All companies' issuance of asset-backed securities soared to $40.6 billion in the second quarter, reported Thomas Zimmerman head of the asset- backed research division at Prudential Securities. If the trend continues, issuance could reach $150 billion this year, 40% more than in 1995, he added.

Industrial and finance companies are still the largest issuers of asset- backed securities, but banks have become more aggressive in tapping the market.

"Several years ago, there were no banks that would securitize their auto loans," Mr. Zimmerman said, "but now big banks are securitizing them."

Bank issuers in July included Boatmen's Bancshares, which issued $290 million of auto-loan-backed securities; Chase Manhattan Corp., which issued $390 million of mortgage-backed securities; and NationsBank Corp., which issued $2.1 billion of securities backed by its auto loan portfolio.

These securities give banks an alternative funding source, said Paul Jablansky an asset-backed securities analyst at Salomon Brothers Inc.

Securitization not only lets banks get loans off their balance sheets but also is a form of funding.

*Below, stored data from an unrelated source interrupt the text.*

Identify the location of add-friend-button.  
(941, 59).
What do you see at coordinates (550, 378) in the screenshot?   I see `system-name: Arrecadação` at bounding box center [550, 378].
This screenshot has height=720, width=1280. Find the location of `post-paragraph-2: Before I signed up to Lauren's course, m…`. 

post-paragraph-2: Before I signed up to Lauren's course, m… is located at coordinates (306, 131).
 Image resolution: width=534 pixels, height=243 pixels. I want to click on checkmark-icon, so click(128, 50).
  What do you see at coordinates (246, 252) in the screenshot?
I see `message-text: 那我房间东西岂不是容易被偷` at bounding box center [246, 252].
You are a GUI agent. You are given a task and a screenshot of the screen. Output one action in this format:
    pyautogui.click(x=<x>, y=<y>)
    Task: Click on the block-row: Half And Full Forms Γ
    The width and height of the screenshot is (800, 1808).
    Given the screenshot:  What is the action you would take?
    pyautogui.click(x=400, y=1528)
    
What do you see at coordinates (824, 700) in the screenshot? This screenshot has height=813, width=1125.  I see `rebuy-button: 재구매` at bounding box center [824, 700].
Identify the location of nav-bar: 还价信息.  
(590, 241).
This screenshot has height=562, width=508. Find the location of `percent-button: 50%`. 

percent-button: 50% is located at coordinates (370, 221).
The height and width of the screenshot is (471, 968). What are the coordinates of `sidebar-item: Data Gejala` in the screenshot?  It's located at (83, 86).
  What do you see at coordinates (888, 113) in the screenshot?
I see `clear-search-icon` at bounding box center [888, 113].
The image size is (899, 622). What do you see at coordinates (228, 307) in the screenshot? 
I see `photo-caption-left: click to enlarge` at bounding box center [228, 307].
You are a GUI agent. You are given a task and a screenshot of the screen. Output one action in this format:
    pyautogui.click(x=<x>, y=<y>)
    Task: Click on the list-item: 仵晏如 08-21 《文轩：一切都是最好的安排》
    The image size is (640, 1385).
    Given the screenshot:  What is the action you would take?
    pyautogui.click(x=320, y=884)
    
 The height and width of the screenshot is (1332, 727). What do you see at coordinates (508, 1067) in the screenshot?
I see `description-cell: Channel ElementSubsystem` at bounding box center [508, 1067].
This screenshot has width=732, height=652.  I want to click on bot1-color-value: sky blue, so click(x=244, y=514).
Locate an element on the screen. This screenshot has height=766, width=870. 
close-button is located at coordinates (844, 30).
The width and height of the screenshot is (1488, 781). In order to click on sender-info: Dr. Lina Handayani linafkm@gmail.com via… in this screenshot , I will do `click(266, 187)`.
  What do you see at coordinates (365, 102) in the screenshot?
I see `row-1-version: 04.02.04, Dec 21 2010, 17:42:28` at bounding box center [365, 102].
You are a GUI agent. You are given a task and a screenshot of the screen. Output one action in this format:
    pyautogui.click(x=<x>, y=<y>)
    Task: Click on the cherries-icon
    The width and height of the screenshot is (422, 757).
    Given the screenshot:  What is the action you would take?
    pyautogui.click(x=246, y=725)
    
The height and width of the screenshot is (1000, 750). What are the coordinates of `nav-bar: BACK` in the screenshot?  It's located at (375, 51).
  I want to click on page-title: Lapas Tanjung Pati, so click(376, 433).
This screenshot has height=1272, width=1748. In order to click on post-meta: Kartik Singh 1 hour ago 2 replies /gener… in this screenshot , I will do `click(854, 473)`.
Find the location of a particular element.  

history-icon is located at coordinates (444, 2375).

That is especially true for credit card loans. Of the roughly $125 billion of outstanding credit card securities at the end of March, 80% had been issued by banks, Moody's Investors Service reported.

As with other fixed-income products, the spreads on most asset-backed securities are nearly as tight as they have ever been, said Prudential's Mr. Zimmerman. That means pricing is favorable to issuers.

"We have found that finance companies that have securitized have had a higher median average return on equity than finance companies that haven't securitized," Mr. Zimmerman said.

Another factor in the surge is loan volume.

The amount of revolving credit outstanding has risen steadily, to $395 billion in 1995 from $224 billion in 1990, while total consumer installment credit has surged to more than $1 trillion, from $735 billion, said Mr. Jablansky, citing Federal Reserve statistics.

To be sure, investors are starting to worry about deteriorating credit quality. When delinquencies increased recently in a pool of asset-backed securities issued by First Chicago NBD Corp., the bank had to add some performing loans to the asset pool, said Mr. Jablansky.

Still, "the market performance has been very positive," he said.

Edward Bankole, a vice president at Moody's, recently told the Senate Banking Committee that consumer lending probably would remain profitable for banks, although the rate of profit growth would decline.